#### [Task]
When writing out the entries below, keep only the lines from the line with "Screen dimensions: 1207x587" to the line with "Given: Click the", both included, exactly as they are, and leave the pictures aside.
*** Exercise data Section Begins ***
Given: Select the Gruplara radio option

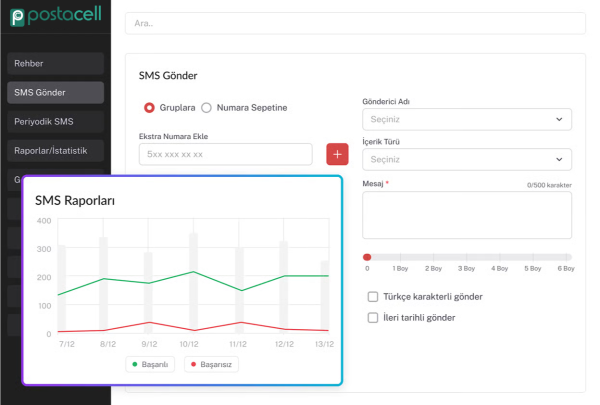Looking at the screenshot, I should pos(149,107).
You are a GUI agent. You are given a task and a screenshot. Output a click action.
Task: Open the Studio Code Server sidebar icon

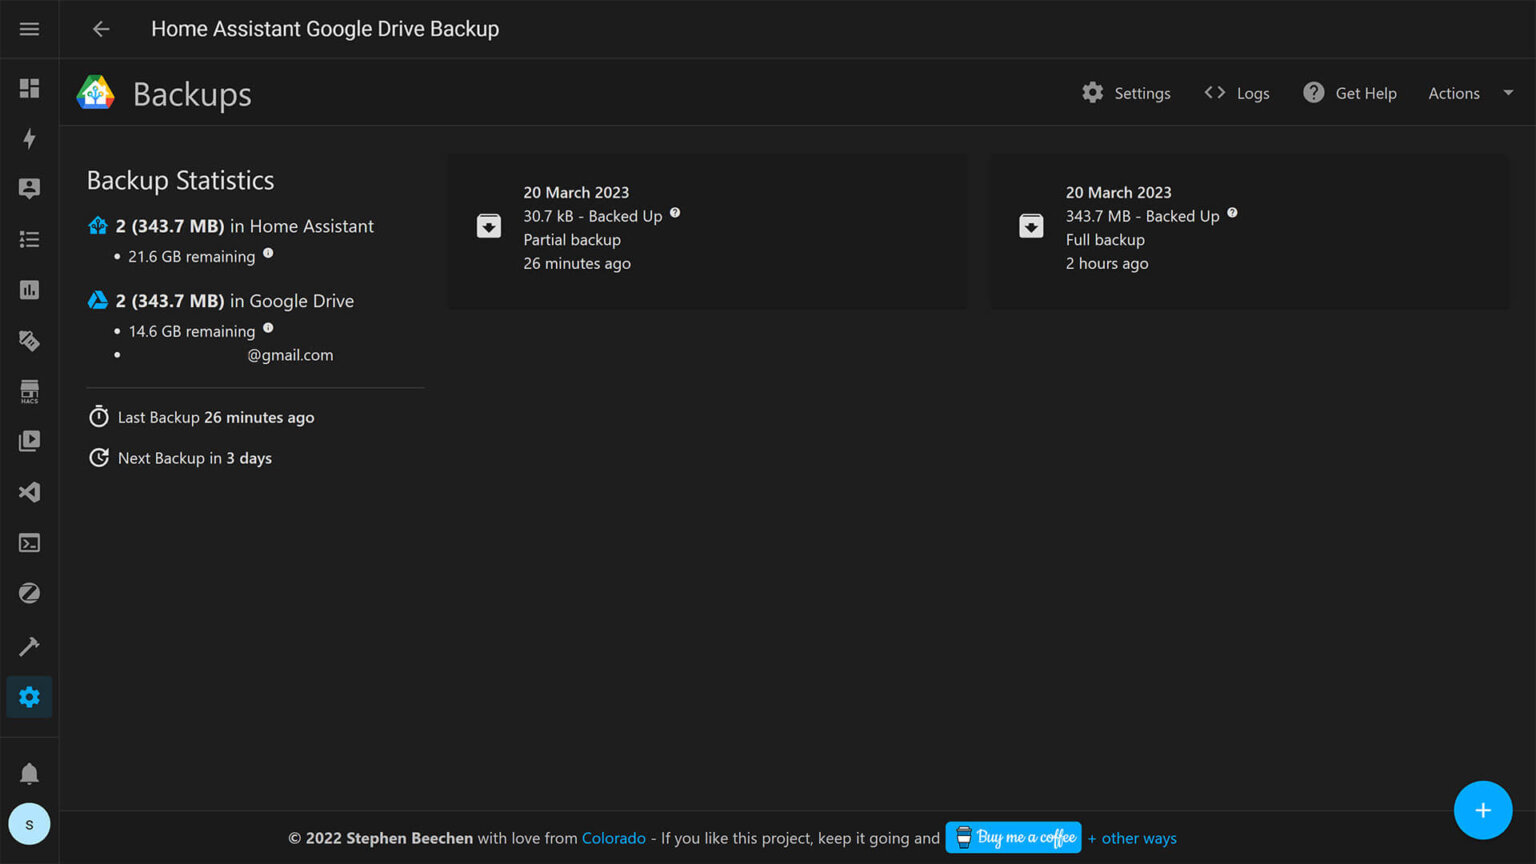pos(29,492)
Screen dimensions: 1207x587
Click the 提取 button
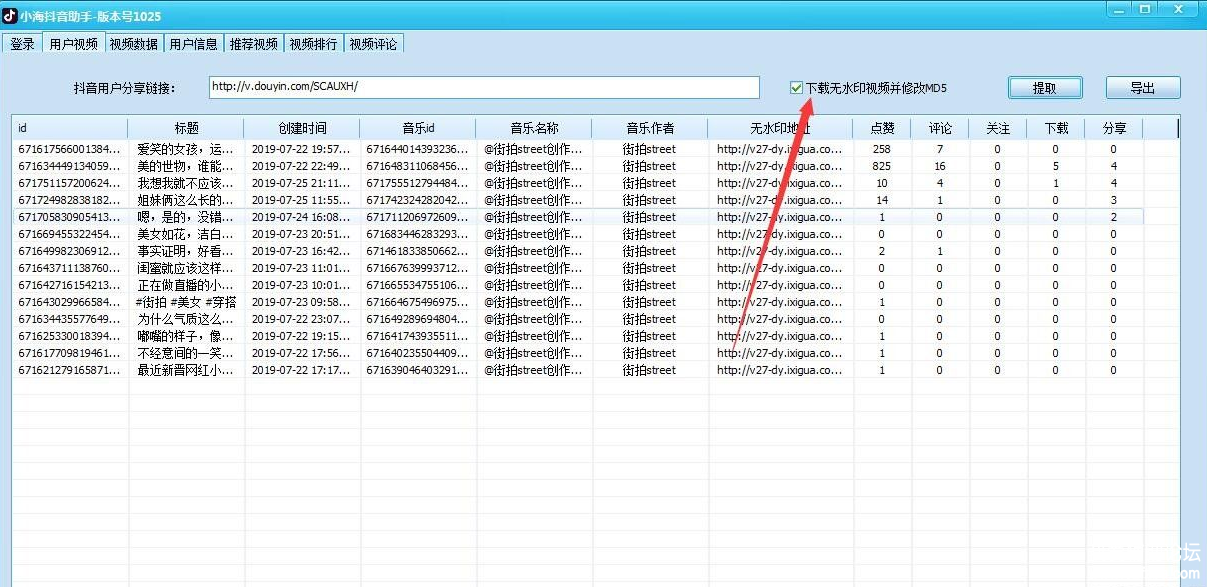[1044, 88]
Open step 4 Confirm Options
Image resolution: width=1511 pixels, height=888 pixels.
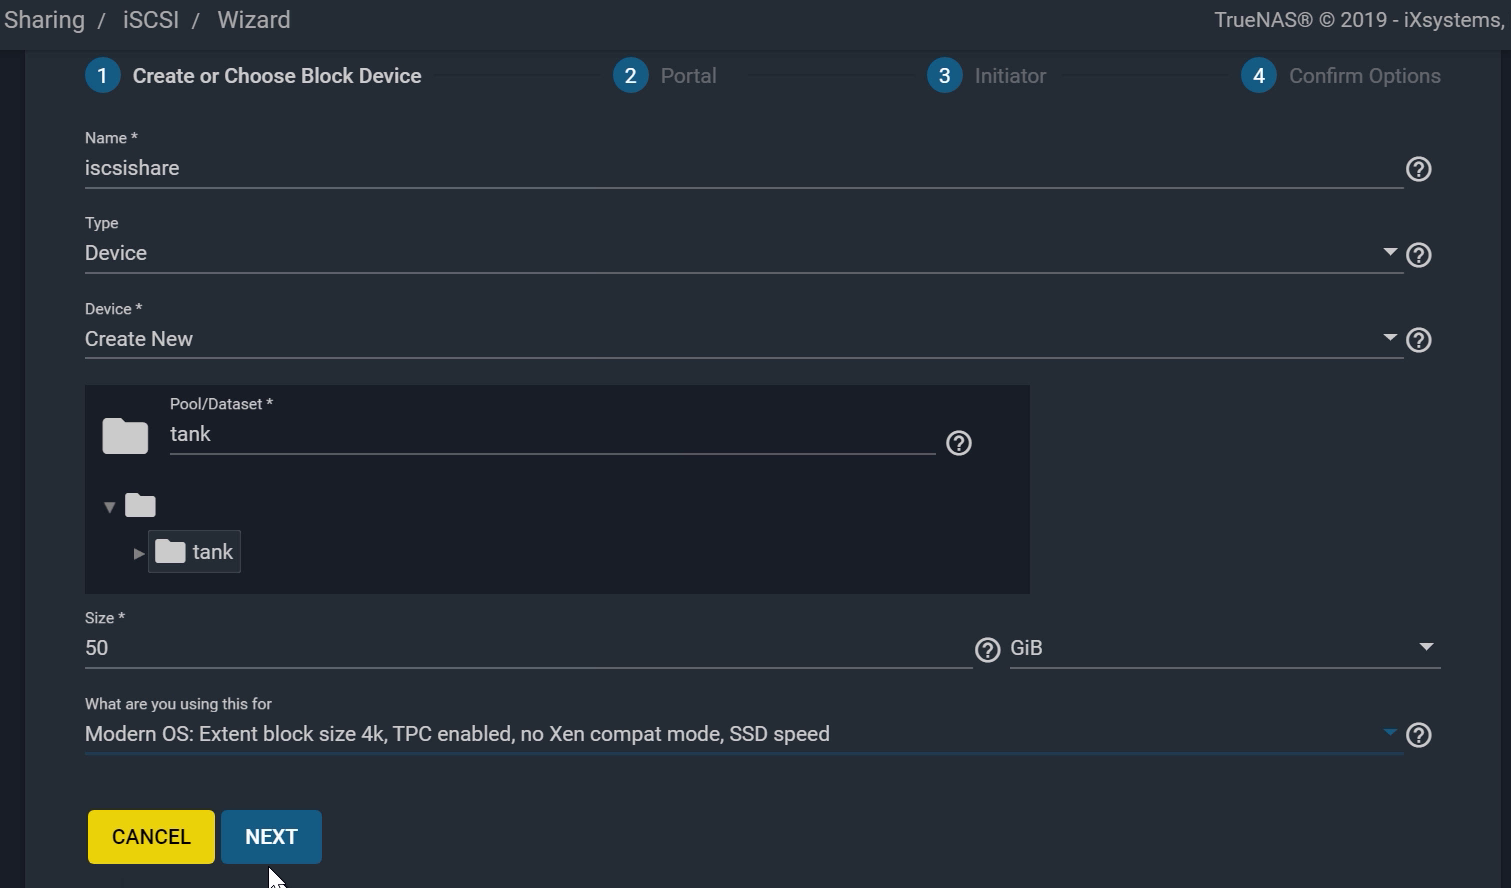coord(1341,76)
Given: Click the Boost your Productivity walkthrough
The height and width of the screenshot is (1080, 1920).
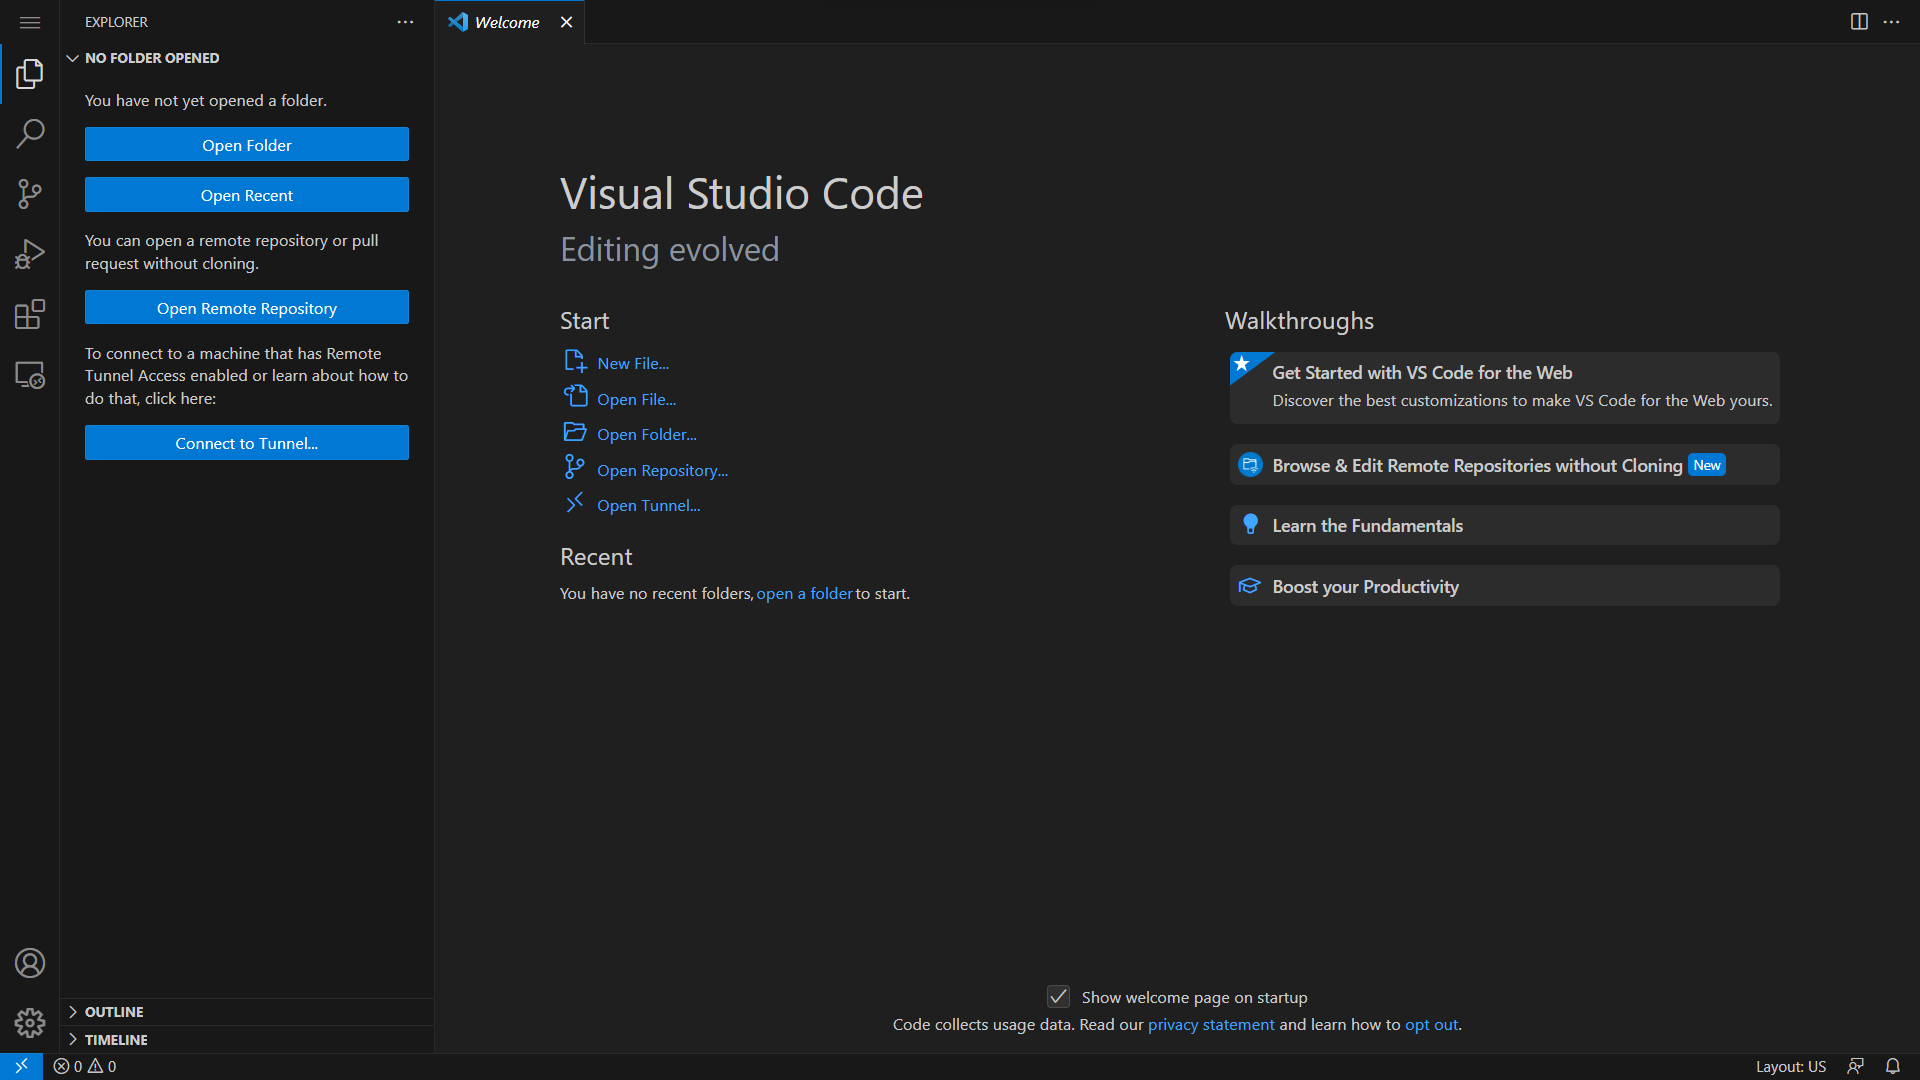Looking at the screenshot, I should [x=1505, y=587].
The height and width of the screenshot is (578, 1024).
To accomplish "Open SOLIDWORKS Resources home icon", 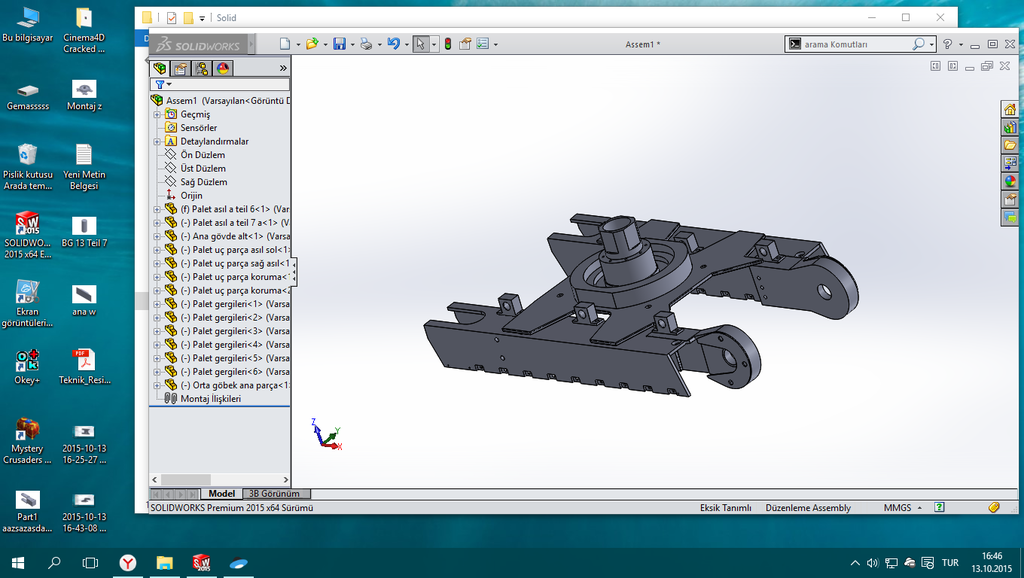I will [x=1010, y=109].
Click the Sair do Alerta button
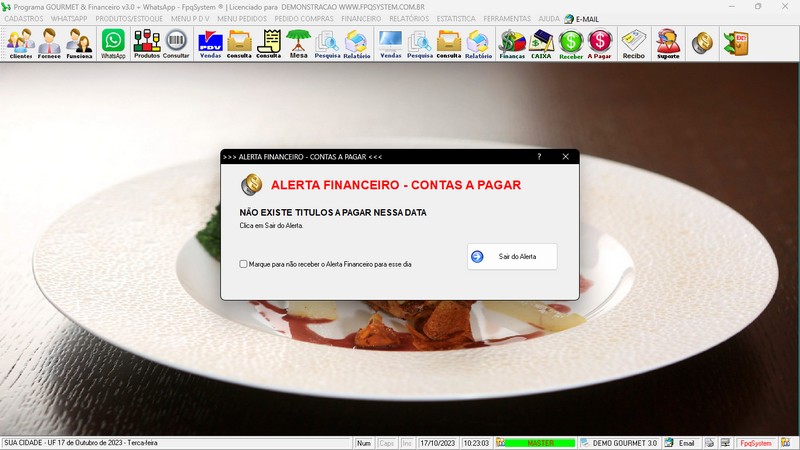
*** Exercise data Section Ends ***
#### [Solved problem]
Screen dimensions: 1207x587
Click the 提取 button
[1044, 88]
Open step 4 Confirm Options
Image resolution: width=1511 pixels, height=888 pixels.
coord(1341,76)
Given: Click the Boost your Productivity walkthrough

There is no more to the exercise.